If a line in the data holds "category", copy that line out in full.
━━━━━ EXERCISE MATERIALS
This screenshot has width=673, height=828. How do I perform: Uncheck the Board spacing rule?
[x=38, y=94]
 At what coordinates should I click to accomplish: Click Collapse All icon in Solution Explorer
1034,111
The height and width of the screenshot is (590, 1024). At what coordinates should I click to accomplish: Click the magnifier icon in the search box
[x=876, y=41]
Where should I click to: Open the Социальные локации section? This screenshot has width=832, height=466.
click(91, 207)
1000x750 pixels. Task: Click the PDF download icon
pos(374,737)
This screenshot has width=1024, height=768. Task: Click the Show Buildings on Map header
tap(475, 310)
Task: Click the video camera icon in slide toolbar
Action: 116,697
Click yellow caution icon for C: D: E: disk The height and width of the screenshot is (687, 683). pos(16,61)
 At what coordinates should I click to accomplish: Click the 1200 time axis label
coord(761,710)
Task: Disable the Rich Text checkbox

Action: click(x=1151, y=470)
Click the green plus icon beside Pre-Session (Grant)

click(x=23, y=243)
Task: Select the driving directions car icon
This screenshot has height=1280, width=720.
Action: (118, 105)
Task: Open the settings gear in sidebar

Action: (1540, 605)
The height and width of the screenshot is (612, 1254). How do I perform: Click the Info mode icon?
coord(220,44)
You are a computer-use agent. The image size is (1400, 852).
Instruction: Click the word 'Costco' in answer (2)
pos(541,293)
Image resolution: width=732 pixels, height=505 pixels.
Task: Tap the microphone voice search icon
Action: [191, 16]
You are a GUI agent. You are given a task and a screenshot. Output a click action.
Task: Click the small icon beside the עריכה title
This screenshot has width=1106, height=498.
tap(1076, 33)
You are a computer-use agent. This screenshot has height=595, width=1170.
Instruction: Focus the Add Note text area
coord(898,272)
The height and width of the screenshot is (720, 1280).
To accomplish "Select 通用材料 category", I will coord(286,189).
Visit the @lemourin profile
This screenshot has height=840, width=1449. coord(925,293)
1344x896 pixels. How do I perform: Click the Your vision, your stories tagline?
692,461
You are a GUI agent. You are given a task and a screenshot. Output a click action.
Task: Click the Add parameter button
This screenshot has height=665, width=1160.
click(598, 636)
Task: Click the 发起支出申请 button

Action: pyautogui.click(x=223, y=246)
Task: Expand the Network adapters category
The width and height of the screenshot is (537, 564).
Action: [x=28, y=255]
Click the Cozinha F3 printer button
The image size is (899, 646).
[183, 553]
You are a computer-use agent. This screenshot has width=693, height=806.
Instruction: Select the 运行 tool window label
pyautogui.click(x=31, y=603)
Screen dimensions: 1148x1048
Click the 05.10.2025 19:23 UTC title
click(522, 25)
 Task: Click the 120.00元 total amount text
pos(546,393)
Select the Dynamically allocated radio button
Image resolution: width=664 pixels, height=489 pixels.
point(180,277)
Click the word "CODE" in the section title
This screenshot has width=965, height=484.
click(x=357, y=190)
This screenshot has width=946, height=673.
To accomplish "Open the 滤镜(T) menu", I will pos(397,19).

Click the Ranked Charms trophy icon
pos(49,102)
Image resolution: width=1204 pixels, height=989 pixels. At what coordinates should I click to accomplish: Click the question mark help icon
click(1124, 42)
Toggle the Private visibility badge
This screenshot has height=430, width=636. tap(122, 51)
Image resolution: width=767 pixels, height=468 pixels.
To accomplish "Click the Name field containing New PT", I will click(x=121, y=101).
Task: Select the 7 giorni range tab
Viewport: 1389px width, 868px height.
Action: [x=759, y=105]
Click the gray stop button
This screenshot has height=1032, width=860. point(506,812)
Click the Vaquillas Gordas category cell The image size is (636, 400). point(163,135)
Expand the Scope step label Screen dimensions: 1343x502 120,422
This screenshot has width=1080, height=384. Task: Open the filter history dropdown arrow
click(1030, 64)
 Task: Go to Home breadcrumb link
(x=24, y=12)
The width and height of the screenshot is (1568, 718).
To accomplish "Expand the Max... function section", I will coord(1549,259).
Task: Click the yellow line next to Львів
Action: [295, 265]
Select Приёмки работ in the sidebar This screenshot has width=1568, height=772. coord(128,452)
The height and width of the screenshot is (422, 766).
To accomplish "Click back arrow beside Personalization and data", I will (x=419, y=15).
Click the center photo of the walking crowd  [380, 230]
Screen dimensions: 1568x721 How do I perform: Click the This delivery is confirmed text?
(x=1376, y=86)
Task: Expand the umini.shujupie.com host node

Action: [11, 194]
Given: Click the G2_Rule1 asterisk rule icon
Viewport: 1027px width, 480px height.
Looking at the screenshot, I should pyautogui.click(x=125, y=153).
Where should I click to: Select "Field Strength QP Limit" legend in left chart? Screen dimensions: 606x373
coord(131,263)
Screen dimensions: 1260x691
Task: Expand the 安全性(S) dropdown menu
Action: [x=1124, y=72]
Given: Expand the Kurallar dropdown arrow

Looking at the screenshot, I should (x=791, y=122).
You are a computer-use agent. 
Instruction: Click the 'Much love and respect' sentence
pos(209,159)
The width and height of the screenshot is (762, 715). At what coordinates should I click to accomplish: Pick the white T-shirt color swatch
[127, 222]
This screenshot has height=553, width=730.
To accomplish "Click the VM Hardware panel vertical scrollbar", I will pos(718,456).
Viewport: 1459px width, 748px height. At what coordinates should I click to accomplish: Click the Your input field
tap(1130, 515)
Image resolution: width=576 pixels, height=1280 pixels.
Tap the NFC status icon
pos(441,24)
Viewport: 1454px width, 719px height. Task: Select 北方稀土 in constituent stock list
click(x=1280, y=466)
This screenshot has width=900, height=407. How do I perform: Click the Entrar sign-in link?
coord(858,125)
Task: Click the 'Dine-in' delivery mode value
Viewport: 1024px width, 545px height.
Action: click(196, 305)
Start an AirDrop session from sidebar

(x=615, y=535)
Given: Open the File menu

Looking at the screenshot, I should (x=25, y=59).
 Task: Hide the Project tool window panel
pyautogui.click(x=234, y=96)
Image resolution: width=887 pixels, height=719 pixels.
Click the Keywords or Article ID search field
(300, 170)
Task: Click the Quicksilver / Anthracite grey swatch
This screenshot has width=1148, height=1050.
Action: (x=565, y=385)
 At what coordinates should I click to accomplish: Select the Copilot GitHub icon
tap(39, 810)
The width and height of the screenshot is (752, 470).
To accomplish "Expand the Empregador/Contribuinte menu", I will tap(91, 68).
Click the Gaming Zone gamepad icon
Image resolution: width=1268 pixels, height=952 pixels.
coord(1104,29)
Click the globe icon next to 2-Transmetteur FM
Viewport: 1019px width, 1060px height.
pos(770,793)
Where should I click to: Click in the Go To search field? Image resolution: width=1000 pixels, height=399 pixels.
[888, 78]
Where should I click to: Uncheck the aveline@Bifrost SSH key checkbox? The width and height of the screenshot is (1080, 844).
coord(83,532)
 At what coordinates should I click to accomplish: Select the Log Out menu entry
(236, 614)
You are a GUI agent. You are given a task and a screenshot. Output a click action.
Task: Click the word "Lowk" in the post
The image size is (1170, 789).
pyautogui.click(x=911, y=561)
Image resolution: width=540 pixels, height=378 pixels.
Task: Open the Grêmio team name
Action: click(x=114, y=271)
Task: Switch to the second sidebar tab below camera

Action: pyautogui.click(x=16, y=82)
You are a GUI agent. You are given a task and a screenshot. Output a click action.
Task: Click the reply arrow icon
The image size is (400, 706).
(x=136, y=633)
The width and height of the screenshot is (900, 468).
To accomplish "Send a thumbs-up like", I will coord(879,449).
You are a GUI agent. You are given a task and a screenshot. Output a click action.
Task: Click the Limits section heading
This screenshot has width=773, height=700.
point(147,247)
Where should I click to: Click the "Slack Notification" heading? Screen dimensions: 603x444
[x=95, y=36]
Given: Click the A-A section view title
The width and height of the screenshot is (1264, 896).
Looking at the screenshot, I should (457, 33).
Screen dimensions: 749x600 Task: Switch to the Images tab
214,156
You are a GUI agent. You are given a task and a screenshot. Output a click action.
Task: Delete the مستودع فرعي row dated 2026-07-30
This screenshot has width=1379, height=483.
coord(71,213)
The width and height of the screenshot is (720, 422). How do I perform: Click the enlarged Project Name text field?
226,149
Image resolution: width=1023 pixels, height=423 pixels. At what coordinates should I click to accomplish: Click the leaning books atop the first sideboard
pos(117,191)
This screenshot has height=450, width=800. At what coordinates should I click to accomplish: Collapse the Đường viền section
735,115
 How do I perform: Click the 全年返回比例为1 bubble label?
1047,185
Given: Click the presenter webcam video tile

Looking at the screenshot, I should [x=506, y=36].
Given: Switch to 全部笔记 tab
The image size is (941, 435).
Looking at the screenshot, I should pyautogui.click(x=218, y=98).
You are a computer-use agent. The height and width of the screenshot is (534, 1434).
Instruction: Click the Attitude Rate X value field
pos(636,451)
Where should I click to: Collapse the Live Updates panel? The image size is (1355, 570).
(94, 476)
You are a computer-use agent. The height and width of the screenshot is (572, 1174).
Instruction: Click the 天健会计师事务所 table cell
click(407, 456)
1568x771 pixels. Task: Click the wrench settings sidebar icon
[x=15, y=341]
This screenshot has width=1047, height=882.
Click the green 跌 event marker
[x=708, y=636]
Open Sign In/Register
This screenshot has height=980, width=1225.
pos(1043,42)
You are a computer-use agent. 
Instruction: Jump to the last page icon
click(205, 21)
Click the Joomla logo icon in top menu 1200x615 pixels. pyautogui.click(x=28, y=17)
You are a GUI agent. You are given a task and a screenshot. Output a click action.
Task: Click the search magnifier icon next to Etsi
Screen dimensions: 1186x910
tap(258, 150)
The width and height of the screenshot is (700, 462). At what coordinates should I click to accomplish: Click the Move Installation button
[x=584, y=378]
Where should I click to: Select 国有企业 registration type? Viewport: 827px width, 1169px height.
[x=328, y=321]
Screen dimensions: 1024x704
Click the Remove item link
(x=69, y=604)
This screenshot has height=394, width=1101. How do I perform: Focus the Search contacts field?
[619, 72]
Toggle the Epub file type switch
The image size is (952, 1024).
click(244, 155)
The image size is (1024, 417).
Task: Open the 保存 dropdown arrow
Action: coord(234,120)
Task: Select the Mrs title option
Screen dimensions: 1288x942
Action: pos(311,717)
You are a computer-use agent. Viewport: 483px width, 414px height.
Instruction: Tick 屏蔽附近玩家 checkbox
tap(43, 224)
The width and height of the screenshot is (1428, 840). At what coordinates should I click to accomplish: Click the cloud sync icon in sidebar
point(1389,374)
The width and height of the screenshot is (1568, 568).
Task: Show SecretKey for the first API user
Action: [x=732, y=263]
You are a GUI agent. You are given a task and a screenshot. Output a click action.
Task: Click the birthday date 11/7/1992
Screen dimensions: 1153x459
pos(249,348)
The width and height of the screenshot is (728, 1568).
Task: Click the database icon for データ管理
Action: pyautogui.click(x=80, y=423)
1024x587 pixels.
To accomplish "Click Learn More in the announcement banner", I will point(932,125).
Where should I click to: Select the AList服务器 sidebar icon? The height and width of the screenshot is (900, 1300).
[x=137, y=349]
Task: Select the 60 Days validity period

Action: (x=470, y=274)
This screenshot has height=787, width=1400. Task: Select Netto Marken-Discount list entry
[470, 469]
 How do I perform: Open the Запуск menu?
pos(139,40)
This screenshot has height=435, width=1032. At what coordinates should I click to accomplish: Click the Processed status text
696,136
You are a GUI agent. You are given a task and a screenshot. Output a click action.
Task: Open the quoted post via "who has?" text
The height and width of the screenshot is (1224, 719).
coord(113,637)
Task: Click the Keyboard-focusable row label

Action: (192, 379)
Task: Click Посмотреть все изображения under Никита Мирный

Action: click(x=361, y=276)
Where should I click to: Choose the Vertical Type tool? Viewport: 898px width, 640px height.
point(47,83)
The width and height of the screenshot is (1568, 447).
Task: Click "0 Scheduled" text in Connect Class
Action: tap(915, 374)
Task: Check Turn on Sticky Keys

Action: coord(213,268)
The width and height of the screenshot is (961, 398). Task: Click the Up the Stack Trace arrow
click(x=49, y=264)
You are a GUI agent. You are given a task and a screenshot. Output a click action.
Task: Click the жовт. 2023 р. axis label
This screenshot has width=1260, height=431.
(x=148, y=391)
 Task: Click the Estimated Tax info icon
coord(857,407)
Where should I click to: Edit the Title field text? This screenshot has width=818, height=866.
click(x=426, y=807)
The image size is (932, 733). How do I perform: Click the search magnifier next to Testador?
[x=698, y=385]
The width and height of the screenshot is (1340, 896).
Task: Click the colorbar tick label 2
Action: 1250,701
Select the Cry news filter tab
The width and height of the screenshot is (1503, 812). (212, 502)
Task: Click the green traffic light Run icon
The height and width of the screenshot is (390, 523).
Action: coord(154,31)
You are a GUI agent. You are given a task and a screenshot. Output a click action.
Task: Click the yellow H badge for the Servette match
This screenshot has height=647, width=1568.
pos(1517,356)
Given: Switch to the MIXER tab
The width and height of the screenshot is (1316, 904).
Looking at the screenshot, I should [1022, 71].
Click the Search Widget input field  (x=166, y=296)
━━━━━━━━━━
## TASK ANSWER
To accomplish "Select 通用材料 category", I will coord(286,189).
Task: Expand the Network adapters category
Click the Vaquillas Gordas category cell The image size is (636, 400). point(163,135)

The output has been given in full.